BEGIN Data for this task

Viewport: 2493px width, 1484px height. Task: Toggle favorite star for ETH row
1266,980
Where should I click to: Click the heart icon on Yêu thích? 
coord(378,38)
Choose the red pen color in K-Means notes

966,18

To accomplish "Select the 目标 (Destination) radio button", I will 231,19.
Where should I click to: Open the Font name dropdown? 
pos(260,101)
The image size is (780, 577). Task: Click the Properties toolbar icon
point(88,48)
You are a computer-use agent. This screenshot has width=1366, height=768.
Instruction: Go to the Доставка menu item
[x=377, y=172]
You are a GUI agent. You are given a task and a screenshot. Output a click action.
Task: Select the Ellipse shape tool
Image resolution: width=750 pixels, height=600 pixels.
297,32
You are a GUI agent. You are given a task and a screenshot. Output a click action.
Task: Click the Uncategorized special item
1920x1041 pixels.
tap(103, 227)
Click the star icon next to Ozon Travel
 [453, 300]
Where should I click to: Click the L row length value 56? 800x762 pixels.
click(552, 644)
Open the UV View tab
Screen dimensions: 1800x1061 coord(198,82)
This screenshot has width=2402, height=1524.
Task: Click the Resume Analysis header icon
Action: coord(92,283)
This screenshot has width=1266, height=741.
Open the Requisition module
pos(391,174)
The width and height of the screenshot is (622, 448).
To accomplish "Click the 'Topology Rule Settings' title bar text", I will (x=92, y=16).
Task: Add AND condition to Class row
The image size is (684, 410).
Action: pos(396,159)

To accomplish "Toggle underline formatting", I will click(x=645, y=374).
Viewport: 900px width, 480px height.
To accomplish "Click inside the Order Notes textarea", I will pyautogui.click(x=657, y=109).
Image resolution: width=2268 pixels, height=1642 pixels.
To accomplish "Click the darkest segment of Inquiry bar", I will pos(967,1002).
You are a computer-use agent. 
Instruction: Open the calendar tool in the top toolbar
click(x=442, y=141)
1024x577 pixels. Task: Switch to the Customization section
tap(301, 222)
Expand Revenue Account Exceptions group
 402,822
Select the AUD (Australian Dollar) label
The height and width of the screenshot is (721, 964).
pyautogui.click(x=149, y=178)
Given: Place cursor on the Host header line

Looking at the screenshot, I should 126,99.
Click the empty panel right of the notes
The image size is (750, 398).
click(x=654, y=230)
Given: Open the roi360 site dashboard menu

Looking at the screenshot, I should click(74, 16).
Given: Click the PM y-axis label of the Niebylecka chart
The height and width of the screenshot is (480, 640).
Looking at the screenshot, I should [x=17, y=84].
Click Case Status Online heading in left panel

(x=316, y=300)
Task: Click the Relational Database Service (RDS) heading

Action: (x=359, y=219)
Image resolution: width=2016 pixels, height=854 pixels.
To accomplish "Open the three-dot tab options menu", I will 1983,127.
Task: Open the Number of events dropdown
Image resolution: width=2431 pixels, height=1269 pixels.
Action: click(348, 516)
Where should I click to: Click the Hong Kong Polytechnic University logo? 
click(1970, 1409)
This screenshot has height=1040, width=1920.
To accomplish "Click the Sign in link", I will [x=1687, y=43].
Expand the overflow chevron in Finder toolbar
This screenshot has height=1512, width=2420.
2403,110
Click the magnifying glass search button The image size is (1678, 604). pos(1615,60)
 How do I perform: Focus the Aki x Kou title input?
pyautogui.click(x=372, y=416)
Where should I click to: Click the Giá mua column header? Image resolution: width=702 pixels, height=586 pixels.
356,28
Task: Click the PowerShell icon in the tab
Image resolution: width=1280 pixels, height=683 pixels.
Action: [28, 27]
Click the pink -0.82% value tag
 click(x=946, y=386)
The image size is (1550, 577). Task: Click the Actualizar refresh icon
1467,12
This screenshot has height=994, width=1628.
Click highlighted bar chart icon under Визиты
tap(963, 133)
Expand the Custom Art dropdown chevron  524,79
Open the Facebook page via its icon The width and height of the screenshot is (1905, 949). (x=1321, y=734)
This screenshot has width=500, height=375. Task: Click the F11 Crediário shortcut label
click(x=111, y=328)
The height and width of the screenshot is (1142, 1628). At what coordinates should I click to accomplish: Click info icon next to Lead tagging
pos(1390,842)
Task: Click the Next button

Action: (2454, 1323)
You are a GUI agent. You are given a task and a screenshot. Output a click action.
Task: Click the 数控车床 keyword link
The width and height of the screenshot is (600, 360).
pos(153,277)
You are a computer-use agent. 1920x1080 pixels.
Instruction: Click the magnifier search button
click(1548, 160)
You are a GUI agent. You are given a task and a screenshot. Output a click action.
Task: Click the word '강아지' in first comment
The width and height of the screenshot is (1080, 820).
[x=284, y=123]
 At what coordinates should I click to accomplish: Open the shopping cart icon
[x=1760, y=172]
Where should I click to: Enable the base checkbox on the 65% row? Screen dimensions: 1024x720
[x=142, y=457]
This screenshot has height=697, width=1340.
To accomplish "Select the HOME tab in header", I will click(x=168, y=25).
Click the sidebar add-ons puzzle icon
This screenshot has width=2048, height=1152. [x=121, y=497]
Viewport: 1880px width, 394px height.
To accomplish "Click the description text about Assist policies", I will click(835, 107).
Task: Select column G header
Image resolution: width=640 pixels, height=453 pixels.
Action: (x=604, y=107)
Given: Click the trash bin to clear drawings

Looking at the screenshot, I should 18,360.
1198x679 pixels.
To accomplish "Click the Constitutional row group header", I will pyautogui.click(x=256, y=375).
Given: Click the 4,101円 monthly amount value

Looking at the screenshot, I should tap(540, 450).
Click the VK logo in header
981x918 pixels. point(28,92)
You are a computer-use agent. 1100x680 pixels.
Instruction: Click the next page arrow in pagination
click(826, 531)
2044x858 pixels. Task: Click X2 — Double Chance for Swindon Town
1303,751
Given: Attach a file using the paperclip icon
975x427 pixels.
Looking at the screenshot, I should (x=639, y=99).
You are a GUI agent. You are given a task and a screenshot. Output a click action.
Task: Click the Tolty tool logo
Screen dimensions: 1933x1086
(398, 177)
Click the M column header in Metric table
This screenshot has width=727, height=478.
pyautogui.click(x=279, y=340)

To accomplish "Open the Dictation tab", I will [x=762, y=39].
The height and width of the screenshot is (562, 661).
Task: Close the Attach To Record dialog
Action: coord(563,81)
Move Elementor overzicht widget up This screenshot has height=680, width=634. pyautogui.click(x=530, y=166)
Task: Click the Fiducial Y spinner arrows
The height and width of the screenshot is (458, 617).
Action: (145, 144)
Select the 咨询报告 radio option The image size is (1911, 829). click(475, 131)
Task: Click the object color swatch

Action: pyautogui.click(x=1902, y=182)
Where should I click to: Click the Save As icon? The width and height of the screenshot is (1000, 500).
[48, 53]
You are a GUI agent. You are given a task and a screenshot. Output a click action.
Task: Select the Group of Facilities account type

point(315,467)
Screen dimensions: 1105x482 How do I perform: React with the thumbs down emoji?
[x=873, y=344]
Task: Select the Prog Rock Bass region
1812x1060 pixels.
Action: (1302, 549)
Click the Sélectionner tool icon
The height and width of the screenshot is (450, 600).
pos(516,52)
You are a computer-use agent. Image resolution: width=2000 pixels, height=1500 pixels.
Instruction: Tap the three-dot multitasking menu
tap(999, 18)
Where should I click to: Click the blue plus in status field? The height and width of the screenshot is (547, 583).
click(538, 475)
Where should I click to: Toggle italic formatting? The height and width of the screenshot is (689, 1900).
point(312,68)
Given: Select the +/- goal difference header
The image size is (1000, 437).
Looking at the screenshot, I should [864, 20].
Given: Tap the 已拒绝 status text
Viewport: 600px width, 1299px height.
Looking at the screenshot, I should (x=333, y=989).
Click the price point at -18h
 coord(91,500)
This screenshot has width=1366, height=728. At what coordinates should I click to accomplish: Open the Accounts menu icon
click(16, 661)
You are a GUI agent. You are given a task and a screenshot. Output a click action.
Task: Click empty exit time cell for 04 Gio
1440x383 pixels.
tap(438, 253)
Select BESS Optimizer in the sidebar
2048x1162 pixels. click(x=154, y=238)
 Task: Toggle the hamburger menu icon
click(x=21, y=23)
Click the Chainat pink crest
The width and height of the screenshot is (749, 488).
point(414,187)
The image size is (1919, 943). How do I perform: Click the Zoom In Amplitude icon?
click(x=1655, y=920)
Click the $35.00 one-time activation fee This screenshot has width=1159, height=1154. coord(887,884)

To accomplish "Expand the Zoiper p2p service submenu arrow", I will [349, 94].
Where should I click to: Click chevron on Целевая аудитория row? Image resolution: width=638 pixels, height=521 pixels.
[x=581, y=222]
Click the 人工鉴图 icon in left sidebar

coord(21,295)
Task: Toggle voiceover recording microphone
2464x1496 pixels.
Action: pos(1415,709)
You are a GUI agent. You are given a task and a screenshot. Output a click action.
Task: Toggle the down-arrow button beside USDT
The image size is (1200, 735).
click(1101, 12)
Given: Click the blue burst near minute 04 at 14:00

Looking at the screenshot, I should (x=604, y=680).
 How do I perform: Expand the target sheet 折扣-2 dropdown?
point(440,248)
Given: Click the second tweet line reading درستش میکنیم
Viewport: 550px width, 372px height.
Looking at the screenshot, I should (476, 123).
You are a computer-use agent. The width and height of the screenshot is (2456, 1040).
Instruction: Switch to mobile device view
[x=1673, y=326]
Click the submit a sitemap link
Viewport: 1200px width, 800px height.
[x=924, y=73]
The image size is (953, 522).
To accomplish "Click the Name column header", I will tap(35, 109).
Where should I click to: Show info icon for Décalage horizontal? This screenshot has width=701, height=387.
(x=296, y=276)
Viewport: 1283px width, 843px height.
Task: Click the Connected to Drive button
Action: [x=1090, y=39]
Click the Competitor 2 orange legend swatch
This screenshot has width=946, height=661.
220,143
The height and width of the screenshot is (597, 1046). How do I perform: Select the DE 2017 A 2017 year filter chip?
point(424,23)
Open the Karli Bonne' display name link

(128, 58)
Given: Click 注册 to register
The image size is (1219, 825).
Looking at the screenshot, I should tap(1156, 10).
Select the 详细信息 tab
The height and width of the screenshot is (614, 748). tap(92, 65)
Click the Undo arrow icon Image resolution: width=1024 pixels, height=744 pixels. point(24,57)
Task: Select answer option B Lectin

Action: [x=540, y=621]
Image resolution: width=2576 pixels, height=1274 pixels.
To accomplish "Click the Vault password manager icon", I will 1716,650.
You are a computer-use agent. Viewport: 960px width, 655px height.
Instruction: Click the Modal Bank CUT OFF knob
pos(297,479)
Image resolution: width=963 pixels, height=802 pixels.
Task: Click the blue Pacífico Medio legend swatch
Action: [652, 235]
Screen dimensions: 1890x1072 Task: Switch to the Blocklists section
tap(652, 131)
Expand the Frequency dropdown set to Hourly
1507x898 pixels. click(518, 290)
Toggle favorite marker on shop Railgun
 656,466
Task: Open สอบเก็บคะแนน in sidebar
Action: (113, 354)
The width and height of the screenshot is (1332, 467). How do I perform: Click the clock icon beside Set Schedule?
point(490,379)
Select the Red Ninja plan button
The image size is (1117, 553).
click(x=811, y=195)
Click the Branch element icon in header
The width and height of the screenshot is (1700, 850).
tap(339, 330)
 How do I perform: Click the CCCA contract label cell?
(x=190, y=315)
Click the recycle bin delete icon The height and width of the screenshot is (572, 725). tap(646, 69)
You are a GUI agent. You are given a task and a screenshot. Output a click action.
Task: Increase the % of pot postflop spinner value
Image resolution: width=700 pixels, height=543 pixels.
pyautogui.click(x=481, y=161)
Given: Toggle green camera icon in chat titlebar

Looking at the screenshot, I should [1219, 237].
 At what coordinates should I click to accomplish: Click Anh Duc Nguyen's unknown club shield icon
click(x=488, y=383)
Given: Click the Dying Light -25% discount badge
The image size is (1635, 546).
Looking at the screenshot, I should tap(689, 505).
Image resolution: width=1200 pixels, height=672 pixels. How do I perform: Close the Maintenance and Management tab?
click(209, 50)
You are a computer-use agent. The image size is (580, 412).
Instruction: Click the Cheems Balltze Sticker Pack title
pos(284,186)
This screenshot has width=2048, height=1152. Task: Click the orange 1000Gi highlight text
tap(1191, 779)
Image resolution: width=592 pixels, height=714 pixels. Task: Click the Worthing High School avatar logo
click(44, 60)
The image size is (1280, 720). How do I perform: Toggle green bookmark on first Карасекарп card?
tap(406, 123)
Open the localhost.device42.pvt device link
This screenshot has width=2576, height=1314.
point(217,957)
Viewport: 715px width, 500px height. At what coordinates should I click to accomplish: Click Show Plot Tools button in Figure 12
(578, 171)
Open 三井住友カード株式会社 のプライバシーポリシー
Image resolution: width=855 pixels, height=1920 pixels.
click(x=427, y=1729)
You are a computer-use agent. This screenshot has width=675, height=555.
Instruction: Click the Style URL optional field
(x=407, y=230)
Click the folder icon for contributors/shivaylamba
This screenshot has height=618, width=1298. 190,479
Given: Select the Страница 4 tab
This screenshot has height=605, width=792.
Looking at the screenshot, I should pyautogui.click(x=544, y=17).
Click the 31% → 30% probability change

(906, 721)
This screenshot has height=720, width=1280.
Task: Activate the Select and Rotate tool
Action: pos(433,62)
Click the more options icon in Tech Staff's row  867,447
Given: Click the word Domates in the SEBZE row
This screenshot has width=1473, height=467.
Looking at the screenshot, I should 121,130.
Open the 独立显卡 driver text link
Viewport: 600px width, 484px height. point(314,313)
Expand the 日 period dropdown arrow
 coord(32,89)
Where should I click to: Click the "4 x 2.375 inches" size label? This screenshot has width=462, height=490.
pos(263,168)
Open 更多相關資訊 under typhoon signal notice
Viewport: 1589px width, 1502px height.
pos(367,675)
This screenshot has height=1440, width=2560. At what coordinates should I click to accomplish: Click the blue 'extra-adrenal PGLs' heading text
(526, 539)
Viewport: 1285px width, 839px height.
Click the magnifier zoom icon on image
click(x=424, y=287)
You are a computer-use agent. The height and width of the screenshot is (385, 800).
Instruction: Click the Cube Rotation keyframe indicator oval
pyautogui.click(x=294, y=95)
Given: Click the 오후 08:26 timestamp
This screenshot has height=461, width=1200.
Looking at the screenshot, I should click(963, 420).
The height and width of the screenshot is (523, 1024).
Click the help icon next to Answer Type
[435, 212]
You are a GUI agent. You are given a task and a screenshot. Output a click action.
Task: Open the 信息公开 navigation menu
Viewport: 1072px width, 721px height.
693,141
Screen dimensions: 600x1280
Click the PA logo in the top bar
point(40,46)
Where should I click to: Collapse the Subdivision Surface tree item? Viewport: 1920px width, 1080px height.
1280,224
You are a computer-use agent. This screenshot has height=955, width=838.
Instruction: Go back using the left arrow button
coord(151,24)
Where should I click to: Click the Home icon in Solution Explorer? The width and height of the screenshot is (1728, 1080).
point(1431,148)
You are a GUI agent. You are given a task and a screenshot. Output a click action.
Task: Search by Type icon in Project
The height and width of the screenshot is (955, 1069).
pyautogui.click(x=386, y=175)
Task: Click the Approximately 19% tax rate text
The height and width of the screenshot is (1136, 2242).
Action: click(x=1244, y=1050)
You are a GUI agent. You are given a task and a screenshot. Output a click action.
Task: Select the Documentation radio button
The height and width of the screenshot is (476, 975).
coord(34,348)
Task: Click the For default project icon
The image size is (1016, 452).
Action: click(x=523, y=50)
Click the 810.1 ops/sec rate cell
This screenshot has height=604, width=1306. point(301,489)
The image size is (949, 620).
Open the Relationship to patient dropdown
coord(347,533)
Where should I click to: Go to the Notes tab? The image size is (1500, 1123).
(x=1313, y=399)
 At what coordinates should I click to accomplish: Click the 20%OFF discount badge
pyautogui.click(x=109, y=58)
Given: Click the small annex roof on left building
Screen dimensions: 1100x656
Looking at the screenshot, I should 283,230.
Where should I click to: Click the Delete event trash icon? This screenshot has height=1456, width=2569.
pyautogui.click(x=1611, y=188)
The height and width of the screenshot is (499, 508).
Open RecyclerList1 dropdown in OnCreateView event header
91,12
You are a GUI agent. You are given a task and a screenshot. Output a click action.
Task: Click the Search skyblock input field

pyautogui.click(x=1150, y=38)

END Data for this task

What this task involves: Can you update the lines starting at the one containing "Task: Add AND condition to Class row" and ending at the one containing "will pyautogui.click(x=657, y=109)." so that "Order Notes" becomes "Delivery Notes", with everything else left as it is?

Result below:
Task: Add AND condition to Class row
The image size is (684, 410).
Action: pos(396,159)

To accomplish "Toggle underline formatting", I will click(x=645, y=374).
Viewport: 900px width, 480px height.
To accomplish "Click inside the Delivery Notes textarea", I will pyautogui.click(x=657, y=109).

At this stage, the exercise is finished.